The News Site of Fresno City College

The Rampage Online

The News Site of Fresno City College

The Rampage Online

Fans go GAGA

Every once in a while a new singing starlet waltzes her way onto the red carpet and is dubbed “the Heiress to the Pop Music Throne” by the media. While Madonna, the true Queen of Pop, would be remiss to ever abdicate her throne, she has definitely found a parallel in Lady Gaga.

Drowsy pop audiences everywhere were shaken awake by the Lady last year when she burst on the scene with Just Dance, her number one single.  Since then, Gaga has maintained a stranglehold on pop culture.  

To call her sense of fashion outrageous would be a dramatic understatement; some of her costumes belong in the National Space Museum.  She’s also been the subject of one of the strangest Internet rumors.  Her only (sarcastic) answer on the subject: “Yes, and it’s bigger than yours.”

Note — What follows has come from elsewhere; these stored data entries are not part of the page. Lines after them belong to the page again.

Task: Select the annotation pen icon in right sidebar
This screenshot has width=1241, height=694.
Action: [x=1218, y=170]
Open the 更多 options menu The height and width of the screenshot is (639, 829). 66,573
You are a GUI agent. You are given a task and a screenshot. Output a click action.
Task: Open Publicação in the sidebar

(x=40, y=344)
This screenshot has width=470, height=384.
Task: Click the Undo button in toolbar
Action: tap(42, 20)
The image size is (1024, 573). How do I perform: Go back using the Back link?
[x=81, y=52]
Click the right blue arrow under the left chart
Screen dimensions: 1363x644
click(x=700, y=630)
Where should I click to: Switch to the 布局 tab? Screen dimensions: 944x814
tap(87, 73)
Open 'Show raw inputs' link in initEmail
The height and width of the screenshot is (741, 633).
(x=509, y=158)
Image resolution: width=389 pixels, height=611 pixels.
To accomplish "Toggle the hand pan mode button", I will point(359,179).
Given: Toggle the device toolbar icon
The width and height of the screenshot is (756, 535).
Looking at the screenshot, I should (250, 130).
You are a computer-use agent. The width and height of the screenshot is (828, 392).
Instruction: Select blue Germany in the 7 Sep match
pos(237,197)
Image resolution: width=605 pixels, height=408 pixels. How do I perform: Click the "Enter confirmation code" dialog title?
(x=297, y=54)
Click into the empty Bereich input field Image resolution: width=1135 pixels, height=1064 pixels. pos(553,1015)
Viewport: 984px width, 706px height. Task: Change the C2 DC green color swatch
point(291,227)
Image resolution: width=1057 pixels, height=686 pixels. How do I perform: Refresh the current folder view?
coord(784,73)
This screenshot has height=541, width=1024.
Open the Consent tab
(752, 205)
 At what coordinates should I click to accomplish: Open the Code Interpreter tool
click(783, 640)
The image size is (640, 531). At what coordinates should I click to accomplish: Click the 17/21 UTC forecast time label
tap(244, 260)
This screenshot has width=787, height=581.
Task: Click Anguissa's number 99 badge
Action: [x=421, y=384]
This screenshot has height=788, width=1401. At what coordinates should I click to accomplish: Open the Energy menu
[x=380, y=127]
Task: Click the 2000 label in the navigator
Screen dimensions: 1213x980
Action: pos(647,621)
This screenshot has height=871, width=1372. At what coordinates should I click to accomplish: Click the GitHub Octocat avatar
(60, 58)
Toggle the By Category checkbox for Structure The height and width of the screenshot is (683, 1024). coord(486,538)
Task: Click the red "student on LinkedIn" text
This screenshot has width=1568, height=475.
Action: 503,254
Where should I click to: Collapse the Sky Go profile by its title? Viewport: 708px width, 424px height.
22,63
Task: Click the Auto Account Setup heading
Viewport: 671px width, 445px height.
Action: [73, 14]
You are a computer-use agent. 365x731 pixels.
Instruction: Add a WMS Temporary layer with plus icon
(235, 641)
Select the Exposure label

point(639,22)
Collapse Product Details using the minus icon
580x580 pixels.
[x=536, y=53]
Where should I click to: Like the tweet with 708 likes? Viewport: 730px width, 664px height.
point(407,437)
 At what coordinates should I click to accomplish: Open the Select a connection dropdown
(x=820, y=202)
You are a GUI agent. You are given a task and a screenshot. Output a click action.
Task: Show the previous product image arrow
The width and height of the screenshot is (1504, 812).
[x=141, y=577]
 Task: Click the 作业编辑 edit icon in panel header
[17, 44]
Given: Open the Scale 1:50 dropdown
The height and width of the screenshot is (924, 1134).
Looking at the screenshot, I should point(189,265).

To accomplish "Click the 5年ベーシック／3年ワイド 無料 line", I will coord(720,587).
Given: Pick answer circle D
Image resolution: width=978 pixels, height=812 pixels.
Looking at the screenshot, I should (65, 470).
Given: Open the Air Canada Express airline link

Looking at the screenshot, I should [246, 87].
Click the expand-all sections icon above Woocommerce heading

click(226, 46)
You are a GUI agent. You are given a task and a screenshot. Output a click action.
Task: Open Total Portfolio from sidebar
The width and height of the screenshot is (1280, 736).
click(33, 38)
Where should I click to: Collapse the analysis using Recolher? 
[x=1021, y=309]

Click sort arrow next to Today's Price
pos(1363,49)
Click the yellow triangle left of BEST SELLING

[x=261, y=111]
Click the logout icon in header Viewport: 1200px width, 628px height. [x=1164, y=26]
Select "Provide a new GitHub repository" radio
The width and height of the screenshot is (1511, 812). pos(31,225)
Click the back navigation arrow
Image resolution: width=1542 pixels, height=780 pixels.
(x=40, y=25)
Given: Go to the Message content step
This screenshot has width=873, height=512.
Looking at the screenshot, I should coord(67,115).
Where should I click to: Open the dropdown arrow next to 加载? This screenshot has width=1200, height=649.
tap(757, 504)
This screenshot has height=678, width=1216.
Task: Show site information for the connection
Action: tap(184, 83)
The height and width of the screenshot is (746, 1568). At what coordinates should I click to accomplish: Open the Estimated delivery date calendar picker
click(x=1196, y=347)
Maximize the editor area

However, if you look past the unfounded rumors, the swarm of paparazzi that hound her like mosquitoes, or her decadent fashion, you might actually see she is serious about her music.  Not only is Lady Gaga a prolific songwriter-having written for singers like Fergie and Gwen Stefani-she is also an extremely talented pianist.   Still, that’s not even half of where her talent lies.  While most budding young Hollywood singers are unwilling subjects of the scrutiny of tabloid culture (the Miley Cyruses, the Lindsay Lohans), Lady Gaga welcomes the attention.  For her, fame is the art.

Now her much-anticipated follow up to her breakthrough album The Fame is set to be unleashed.

At just eight tracks and 35 minutes, The Fame Monster makes for a pretty scrappy album.  Its road to fruition has been a bit of a struggle.  Originally, it was set to be a double-disc rerelease of the first Fame, but due to apparent production costs, Interscope Records decided it would send the EP out on its own to fend for itself.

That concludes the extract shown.